WASHINGTON (AP) — Marathon Pharmaceuticals announced Monday that it will temporarily halt the rollout of a drug to treat genetic muscle deterioration just hours after two members of Congress expressed outrage that the company planned to charge $89,000 a year for a drug that’s widely available abroad for about $1,000 a year.
Sen. Bernie Sanders, I-Vt., and Rep. Elijah Cummings, D-Md., urged the company earlier in the day to lower the drug’s price. They warned that they would be investigating how Marathon Pharmaceuticals set its pricing and contended that the company was abusing a program that grants seven years of market exclusivity to encourage research into new treatments for rare diseases. The program, they said, was not established to reward companies for drugs that have been available for decades.
“Exorbitantly pricing potentially life-saving medications that should be widely available for a fraction of the price hinders patient access and drives up costs for the entire health care sector,” the lawmakers wrote.
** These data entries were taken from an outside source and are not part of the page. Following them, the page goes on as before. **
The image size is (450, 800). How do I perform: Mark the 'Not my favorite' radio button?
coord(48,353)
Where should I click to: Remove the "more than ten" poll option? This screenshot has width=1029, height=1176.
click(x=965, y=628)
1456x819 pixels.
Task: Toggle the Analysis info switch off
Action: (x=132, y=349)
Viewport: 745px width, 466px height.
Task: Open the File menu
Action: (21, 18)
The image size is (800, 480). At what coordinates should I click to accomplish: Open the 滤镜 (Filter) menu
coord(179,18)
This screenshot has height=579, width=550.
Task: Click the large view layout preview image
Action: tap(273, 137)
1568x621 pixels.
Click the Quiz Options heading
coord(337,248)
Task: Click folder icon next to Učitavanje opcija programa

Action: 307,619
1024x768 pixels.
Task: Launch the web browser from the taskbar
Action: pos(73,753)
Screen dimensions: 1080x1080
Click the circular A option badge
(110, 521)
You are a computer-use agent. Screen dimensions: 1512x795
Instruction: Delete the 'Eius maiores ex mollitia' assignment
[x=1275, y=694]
The U.S. Food and Drug Administration approved the drug last week to treat patients with Duchenne Muscular Dystrophy. While the steroid is commonly used globally, the FDA’s action represents the first approval of deflazacort for use in the U.S. The drug will be marketed under the brand name Emflaza.
The disease affects about 15,000 people. People with the disease progressively lose the ability to perform activities independently and often require use of a wheelchair by their early teens. Patients typically succumb to the disease in their 20s or 30s, but disease severity and life expectancy vary. In a clinical study of 196 male patients, those taking the drug had improvements in strength across a number of muscles compared to those taking a placebo.
In recent months, lawmakers have repeatedly challenged drug companies on drug pricing. Soon after the criticism by Sanders and Cummings, Marathon Pharmaceuticals released a statement and what it described as an open letter to those involved in treating and caring for people with Duchenne muscular dystrophy from the company’s chairman and CEO, Jeff Aronin.
Aronin said the company invested substantial resources into the drug and didn’t expect to recoup its investment for several years while only having seven years of market exclusivity.
“If we are profitable, we are committed to re-investing our earnings from EMFLAZA into additional research into Duchenne. We are in regular contact with leaders of the Duchenne community about our plans and look forward to continuing that engagement,” Aronin said.
Aronin said he wanted to assure caregivers and others that in preliminary meetings with the insurance community, many “have acknowledged the price was appropriate given the very small patient population.”
Sanders and Cummings said in their letter seeking details from Marathon Pharmaceutical about their expenses, revenue and profit estimates, that patients had been paying about $1,000 a year for deflazacort. But Aronin said in his open letter that a small percentage of patients, roughly 7 to 9 percent, imported the drug from overseas.
“Our goal in commercializing EMFLAZA all along has been to make it available to a much broader set of patients who, prior to FDA approval, have not had access to this therapy,” Aronin said. “There was also much we did not know about using the drug in the Duchenne patient population including proper dosing, potential side effects and drug-to-drug interactions.”
Lawmakers challenged Mylan NV last year for its EpiPen pricing, which has climbed more than 500 percent since 2007. CVS is now selling a rival, generic version of EpiPen at about a sixth of the price of the brand-name version of the life-saving allergy treatment.